§ RECORDS PROVIDED
# # # # # # #

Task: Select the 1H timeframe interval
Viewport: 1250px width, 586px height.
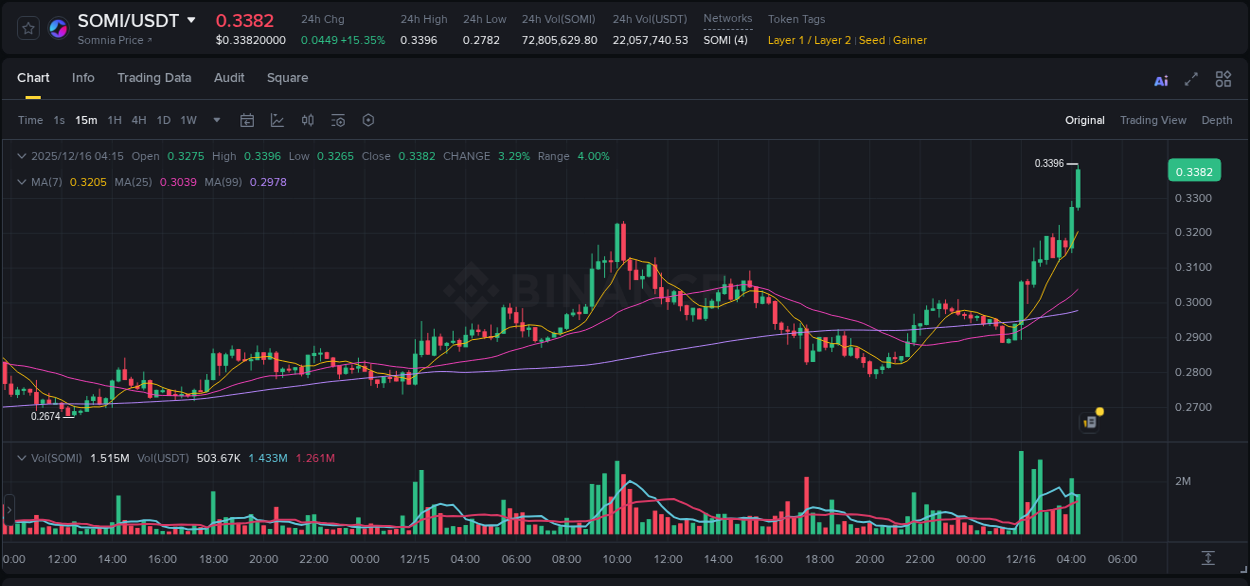Action: click(114, 120)
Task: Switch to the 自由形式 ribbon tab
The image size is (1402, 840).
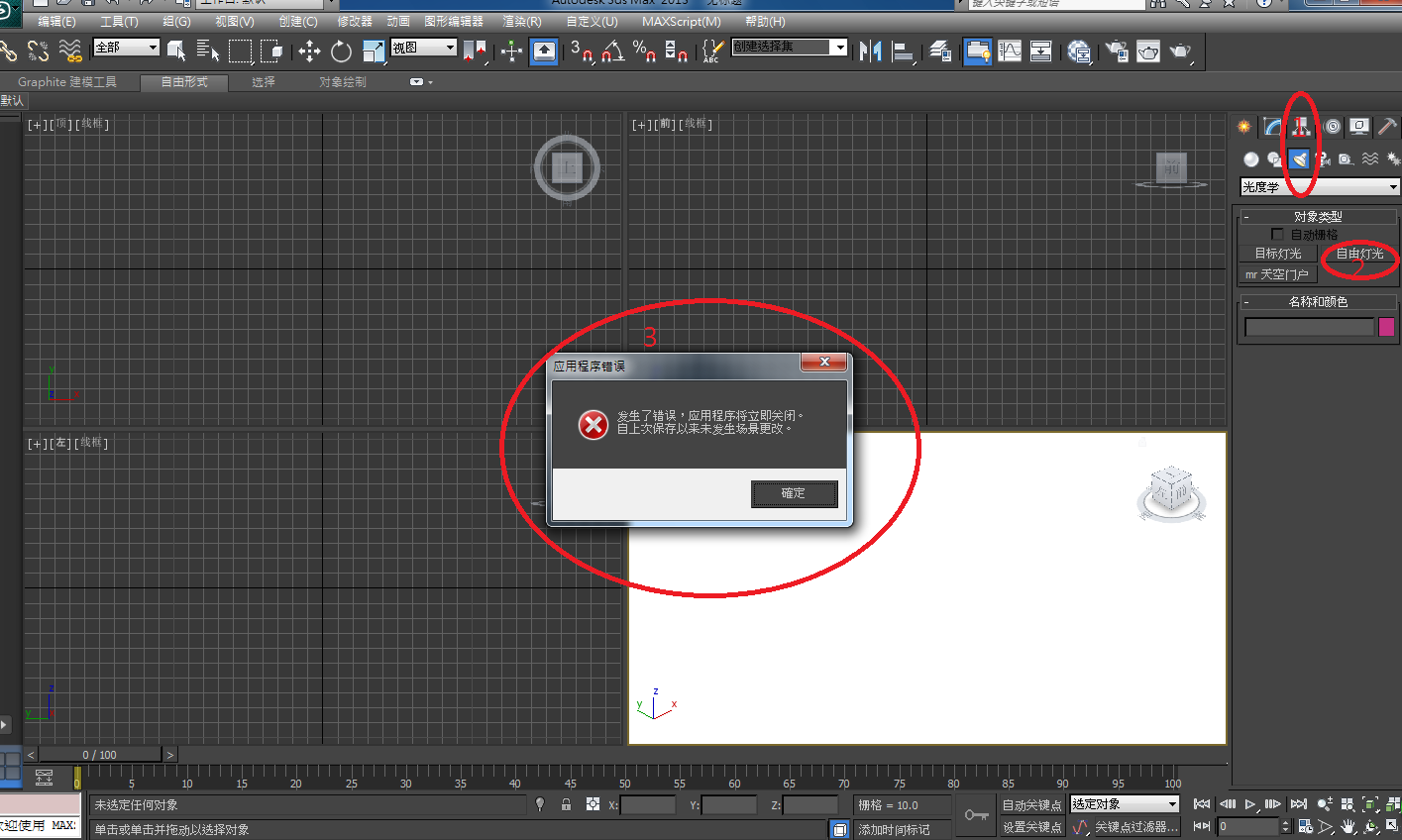Action: (184, 82)
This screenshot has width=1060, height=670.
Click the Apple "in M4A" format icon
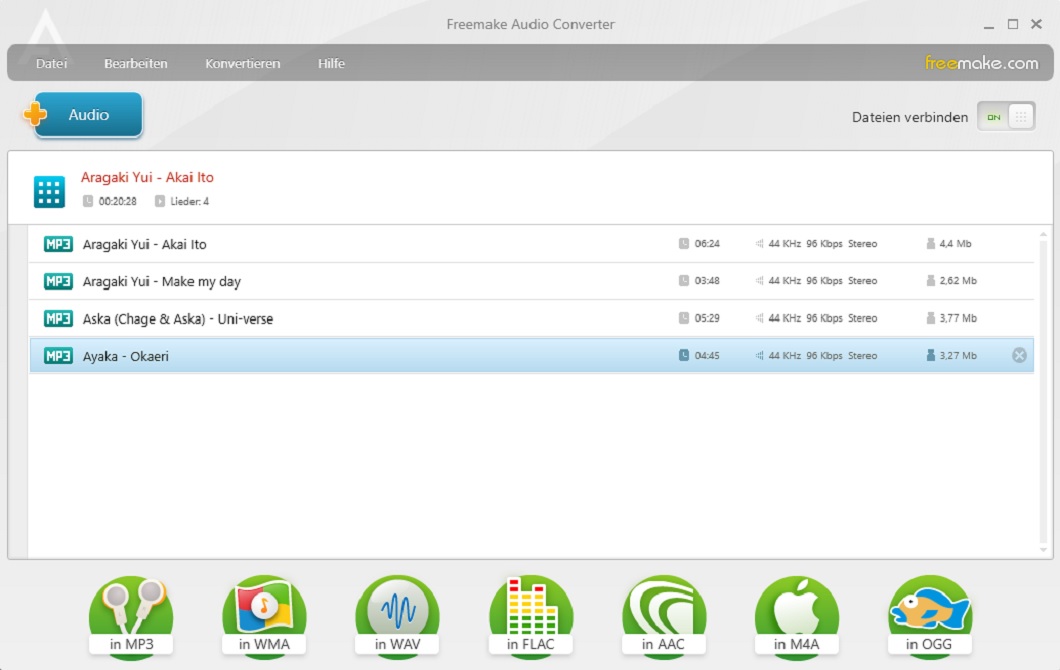tap(797, 610)
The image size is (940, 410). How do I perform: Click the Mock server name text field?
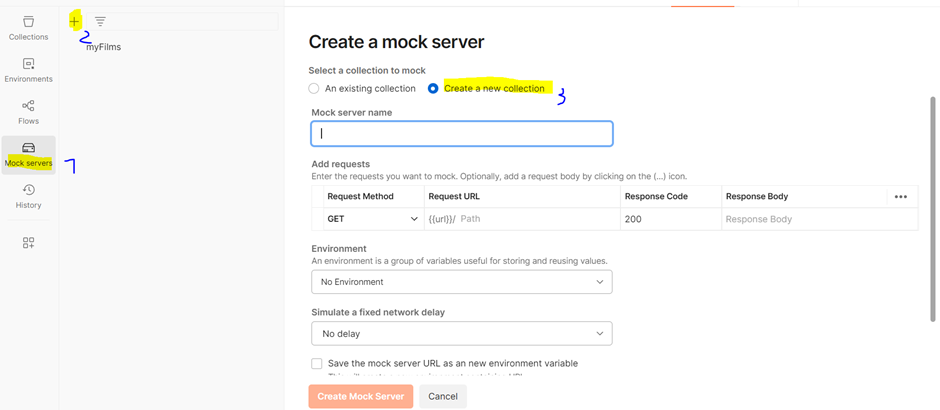coord(461,133)
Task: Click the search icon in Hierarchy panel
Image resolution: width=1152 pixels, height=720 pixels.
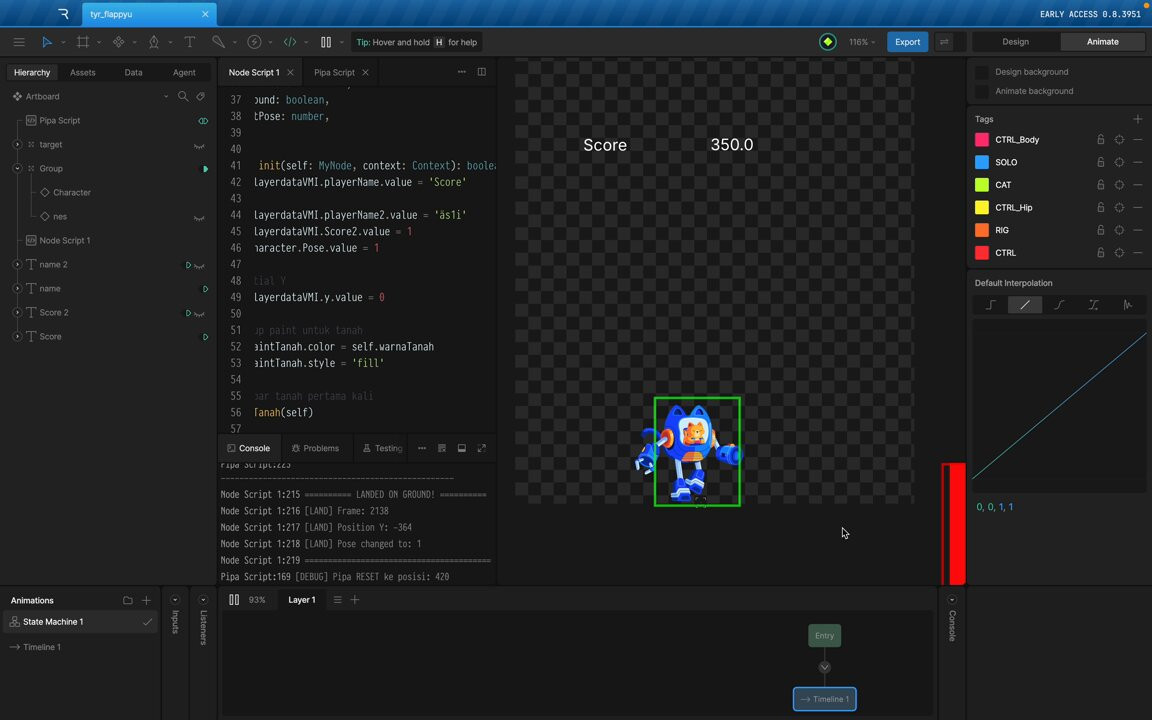Action: pyautogui.click(x=183, y=97)
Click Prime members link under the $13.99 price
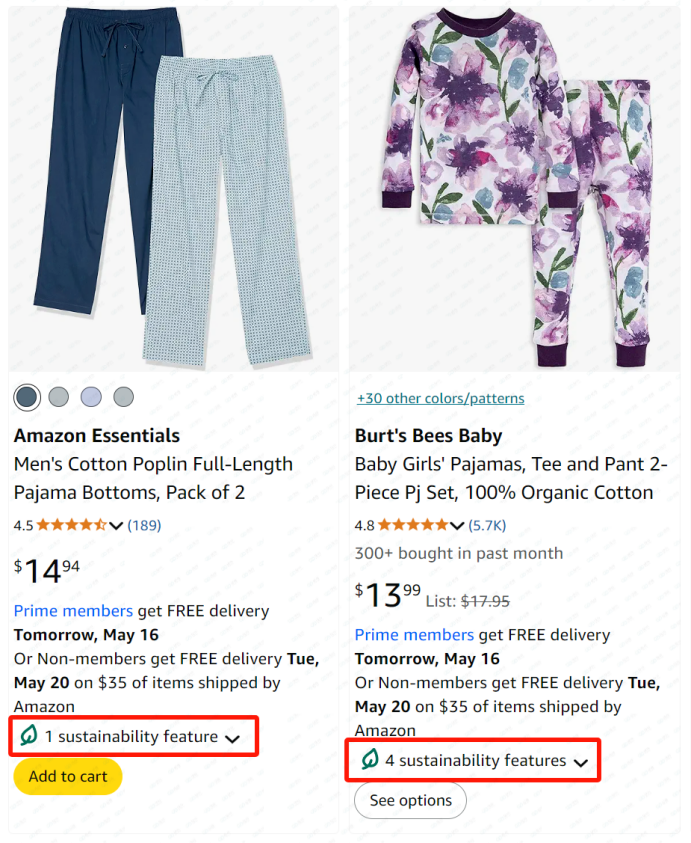 point(414,635)

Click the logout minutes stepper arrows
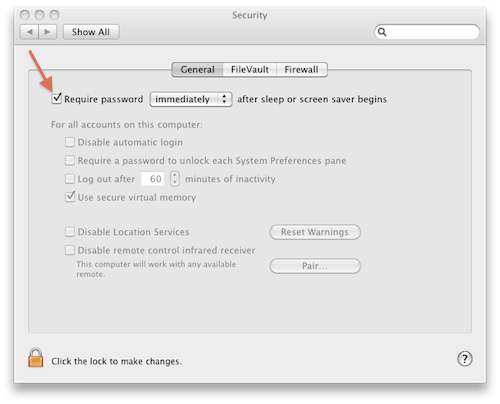click(x=175, y=178)
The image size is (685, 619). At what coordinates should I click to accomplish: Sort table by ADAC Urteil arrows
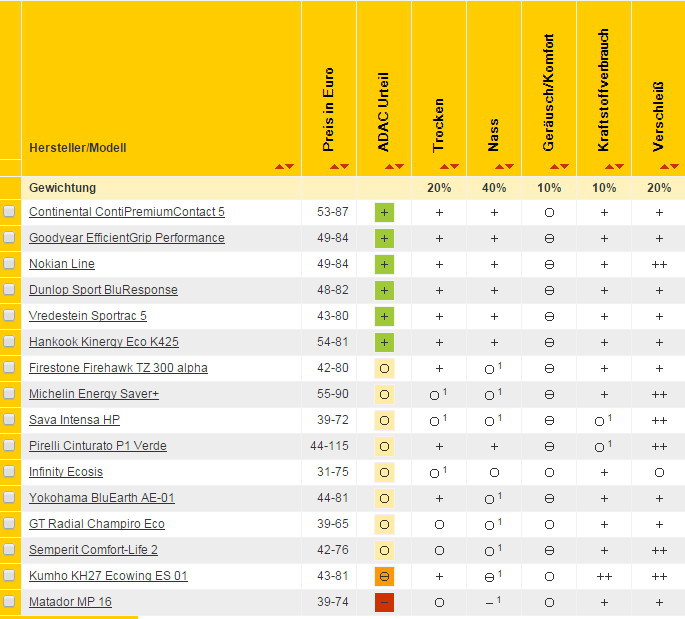pos(395,167)
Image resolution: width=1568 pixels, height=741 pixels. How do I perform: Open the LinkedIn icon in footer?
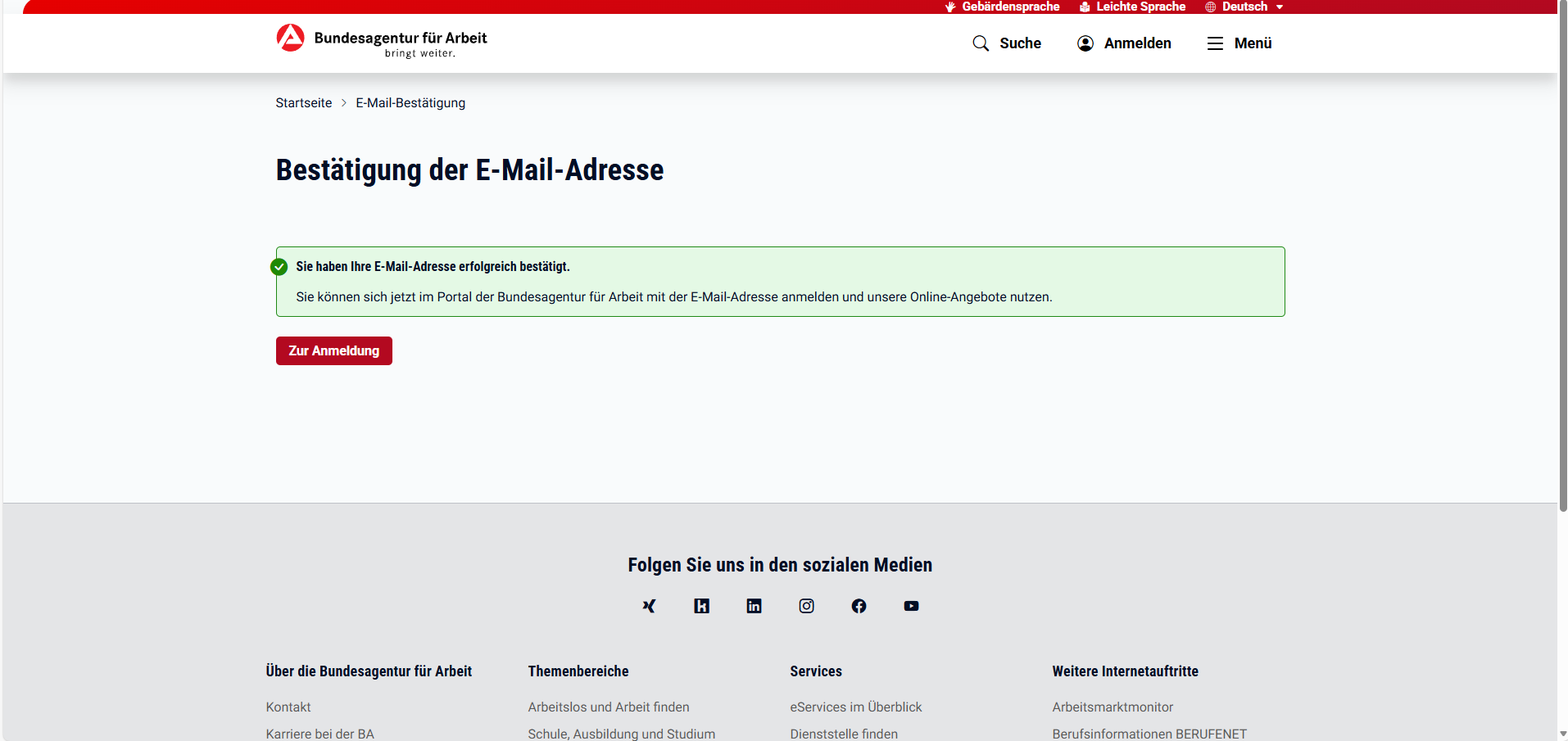(x=754, y=606)
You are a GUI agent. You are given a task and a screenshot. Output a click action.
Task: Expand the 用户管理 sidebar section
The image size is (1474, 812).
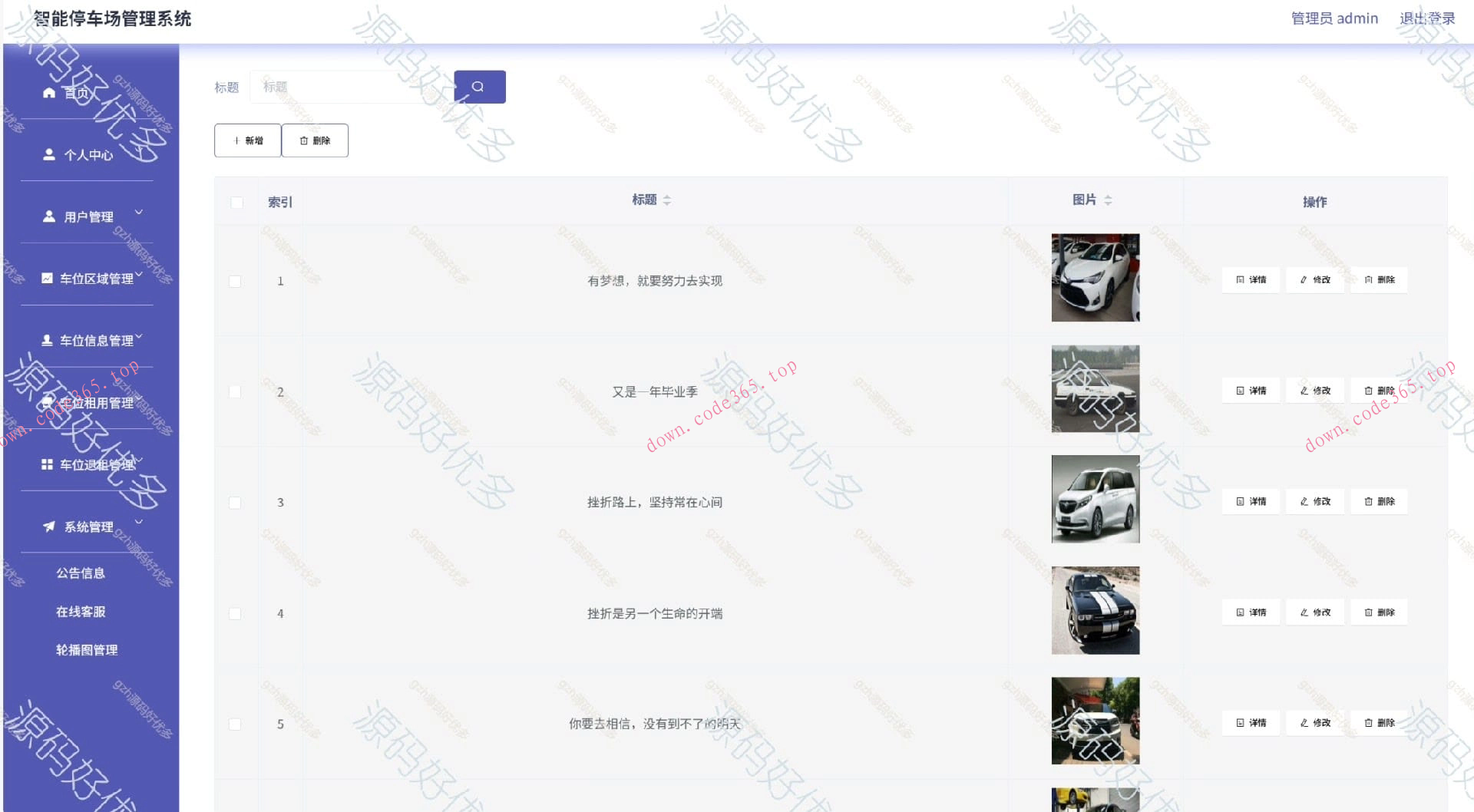[139, 213]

# # # # # # #

§ SHORT TASK
Please output the lines above as a JSON list of strings, one string per line, skipping blank lines and leaving out the pictures.

§ FINISHED ANSWER
[
  "Task: Select the 1H timeframe interval",
  "Viewport: 1250px width, 586px height.",
  "Action: click(114, 120)",
  "Task: Switch to the 自由形式 ribbon tab",
  "The image size is (1402, 840).",
  "Action: (184, 82)",
  "This screenshot has width=1060, height=670.",
  "Click the Apple \"in M4A\" format icon",
  "tap(797, 610)",
  "The image size is (940, 410). How do I perform: Click the Mock server name text field?",
  "coord(461,133)",
  "Task: Click the search icon in Hierarchy panel",
  "Image resolution: width=1152 pixels, height=720 pixels.",
  "Action: pyautogui.click(x=183, y=97)",
  "Click Prime members link under the $13.99 price",
  " point(414,635)",
  "Click the logout minutes stepper arrows",
  "click(x=175, y=178)",
  "The image size is (685, 619). At what coordinates should I click to accomplish: Sort table by ADAC Urteil arrows",
  "pos(395,167)",
  "Image resolution: width=1568 pixels, height=741 pixels. How do I perform: Open the LinkedIn icon in footer?",
  "(x=754, y=606)",
  "You are a GUI agent. You are given a task and a screenshot. Output a click action.",
  "Task: Expand the 用户管理 sidebar section",
  "The image size is (1474, 812).",
  "[139, 213]"
]